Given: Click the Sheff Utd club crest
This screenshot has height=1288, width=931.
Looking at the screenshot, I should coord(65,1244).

...

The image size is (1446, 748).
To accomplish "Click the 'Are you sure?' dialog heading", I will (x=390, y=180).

* **The problem**
Copy each line of the records above that carries the word "Click".

* **Task result**
Given: Click the Sheff Utd club crest
To accomplish "Click the 'Are you sure?' dialog heading", I will (x=390, y=180).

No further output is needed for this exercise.